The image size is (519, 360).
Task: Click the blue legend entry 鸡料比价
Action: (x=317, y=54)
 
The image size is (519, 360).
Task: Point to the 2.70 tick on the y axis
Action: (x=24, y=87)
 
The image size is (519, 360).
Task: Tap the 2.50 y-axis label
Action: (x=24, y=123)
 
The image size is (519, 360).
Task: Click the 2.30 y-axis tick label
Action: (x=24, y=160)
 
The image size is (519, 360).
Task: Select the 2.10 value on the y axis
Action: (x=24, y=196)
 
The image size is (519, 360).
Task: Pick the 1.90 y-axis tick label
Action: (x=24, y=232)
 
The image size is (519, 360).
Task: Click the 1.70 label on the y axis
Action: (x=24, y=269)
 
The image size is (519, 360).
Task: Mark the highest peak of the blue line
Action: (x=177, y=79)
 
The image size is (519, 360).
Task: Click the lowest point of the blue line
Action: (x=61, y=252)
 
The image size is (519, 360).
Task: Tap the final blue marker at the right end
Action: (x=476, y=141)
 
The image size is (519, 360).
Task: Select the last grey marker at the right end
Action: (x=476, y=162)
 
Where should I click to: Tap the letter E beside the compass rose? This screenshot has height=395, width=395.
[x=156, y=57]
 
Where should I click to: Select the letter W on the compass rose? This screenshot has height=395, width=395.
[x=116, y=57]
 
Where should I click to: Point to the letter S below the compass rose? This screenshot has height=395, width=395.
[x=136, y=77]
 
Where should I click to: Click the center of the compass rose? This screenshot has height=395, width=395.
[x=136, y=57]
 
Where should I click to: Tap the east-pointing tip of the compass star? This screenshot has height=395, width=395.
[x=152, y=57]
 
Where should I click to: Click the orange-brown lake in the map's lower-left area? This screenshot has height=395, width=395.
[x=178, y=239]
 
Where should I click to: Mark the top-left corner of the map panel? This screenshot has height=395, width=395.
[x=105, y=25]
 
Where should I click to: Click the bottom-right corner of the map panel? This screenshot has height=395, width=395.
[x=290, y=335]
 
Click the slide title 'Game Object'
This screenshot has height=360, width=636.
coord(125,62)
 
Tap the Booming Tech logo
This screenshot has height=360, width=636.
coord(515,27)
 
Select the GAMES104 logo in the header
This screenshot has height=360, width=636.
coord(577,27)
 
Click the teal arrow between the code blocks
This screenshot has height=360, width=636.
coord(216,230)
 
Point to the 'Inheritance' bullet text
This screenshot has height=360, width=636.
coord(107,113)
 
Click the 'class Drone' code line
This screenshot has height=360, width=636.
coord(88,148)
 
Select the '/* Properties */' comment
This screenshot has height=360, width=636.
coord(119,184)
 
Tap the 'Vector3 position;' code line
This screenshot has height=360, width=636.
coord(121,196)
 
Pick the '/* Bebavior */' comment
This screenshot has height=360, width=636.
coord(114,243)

########################################

◆ Task directions ◆
Reproduce every entry above verbatim, in its original order.

◆ Result of the exercise ◆
The image size is (519, 360).
Task: Click the blue legend entry 鸡料比价
Action: (x=317, y=54)
 
The image size is (519, 360).
Task: Point to the 2.70 tick on the y axis
Action: (x=24, y=87)
 
The image size is (519, 360).
Task: Tap the 2.50 y-axis label
Action: (x=24, y=123)
 
The image size is (519, 360).
Task: Click the 2.30 y-axis tick label
Action: (x=24, y=160)
 
The image size is (519, 360).
Task: Select the 2.10 value on the y axis
Action: (x=24, y=196)
 
The image size is (519, 360).
Task: Pick the 1.90 y-axis tick label
Action: (x=24, y=232)
 
The image size is (519, 360).
Task: Click the 1.70 label on the y axis
Action: (x=24, y=269)
 
The image size is (519, 360).
Task: Mark the highest peak of the blue line
Action: (x=177, y=79)
 
The image size is (519, 360).
Task: Click the lowest point of the blue line
Action: (x=61, y=252)
 
The image size is (519, 360).
Task: Tap the final blue marker at the right end
Action: (x=476, y=141)
 
The image size is (519, 360).
Task: Select the last grey marker at the right end
Action: (x=476, y=162)
 
Where should I click to: Tap the letter E beside the compass rose? This screenshot has height=395, width=395.
[x=156, y=57]
 
Where should I click to: Select the letter W on the compass rose? This screenshot has height=395, width=395.
[x=116, y=57]
 
Where should I click to: Point to the letter S below the compass rose? This screenshot has height=395, width=395.
[x=136, y=77]
 
Where should I click to: Click the center of the compass rose? This screenshot has height=395, width=395.
[x=136, y=57]
 
Where should I click to: Tap the east-pointing tip of the compass star? This screenshot has height=395, width=395.
[x=152, y=57]
 
Where should I click to: Click the orange-brown lake in the map's lower-left area? This screenshot has height=395, width=395.
[x=178, y=239]
 
Where should I click to: Mark the top-left corner of the map panel? This screenshot has height=395, width=395.
[x=105, y=25]
 
Where should I click to: Click the bottom-right corner of the map panel? This screenshot has height=395, width=395.
[x=290, y=335]
 
Click the slide title 'Game Object'
This screenshot has height=360, width=636.
coord(125,62)
 
Tap the Booming Tech logo
This screenshot has height=360, width=636.
coord(515,27)
 
Select the GAMES104 logo in the header
This screenshot has height=360, width=636.
coord(577,27)
 
Click the teal arrow between the code blocks
This screenshot has height=360, width=636.
coord(216,230)
 
Point to the 'Inheritance' bullet text
This screenshot has height=360, width=636.
coord(107,113)
 
Click the 'class Drone' code line
This screenshot has height=360, width=636.
coord(88,148)
 
Select the '/* Properties */' comment
This screenshot has height=360, width=636.
coord(119,184)
 
Tap the 'Vector3 position;' code line
This screenshot has height=360, width=636.
coord(121,196)
 
Pick the '/* Bebavior */' comment
This screenshot has height=360, width=636.
coord(114,243)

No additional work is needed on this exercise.